Is it true? Do you have a reason to be worried? Has your job been going well? Do you think you have a good work ethic? Is it useful? Does your anxiety change anything? Is it kind to yourself to worry about something you can't change? Is it in your control? Step 3 is to ask what IS in your control, and come up with a plan to so SOMETHING to ease the anxiety. This is where you can use the Circles of Control. For example, you might not be able to control the final hiring decision, but you can prepare your talking points for the review, and think about any criticism that may come up so you have questions that show awareness, for example. To prepare is in your circle of control. And worry about what is not in your control, and not even in your influence, is a waste of time.

3 circles depicting three states of control. You want roughly 80% or more of your energy and effort to be within the inner circle, where you have agency. 

The 4 Questions (4Q’s):

Is it true? Is your story true? Is it always true? Even if you emotions are valid, is it helping you to get what you really want?

Is it useful? Does your anxiety serve a purpose? Is it keeping you safe? Do you need it? Is there a reason you should listen to it? Is it in your power to change it? Is it worth your energy?

Is it kind? Is the story kind to you and others involved?

What can you do about it? Down to agency. This is where the rubber hits the road and gives traction for CHANGE to occur. Is it in your sphere of influence, or outside of it? What DO you have the ability to control in the situation? Where can you access your agency and responsibility?

**An important note. Sometimes our anxiety is valid, and we should listen to it instead of challenge it. The key is to use your reasoning to determine what is helpful and what is not. For example, driving your car too fast will helpfully elicit an anxious reaction. It IS true that you could get in an accident. It IS useful to prevent that from happening. It WOULD NOT be kind to harm yourself or others to continue driving recklessly. It IS NOT helpful, and it IS in your control to drive more safely. 

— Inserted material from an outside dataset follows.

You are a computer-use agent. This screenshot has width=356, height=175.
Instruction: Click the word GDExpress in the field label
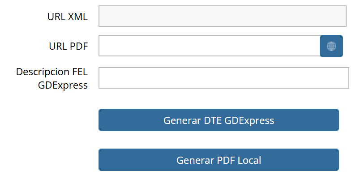tap(63, 85)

STOPP is another awesome skill, effectively a reframing of the 3C/4Q framework, that can help restore agency and make an action plan. There is a whole post just on the STOPP skill.


O2E or opposite to emotion is another helpful tool, and is also pretty simple. When you feel an emotion that you don't like, do the opposite. If you feel jealousy, practice listing things you are grateful for. If you feel fear, list out some times when you are brave. If you are feeling nervous, think about times when you have been successful in a challenge. When you are sad, try to think about some reasons that you have to be happy. 


One last note. Just because you might miss the initial space between the stimulus and reaction does not mean that the opportunity has been lost! Every new moment is a new opportunity to practice finding that space and accessing your agency. It is never too late to minimize further damage and improve future outcomes!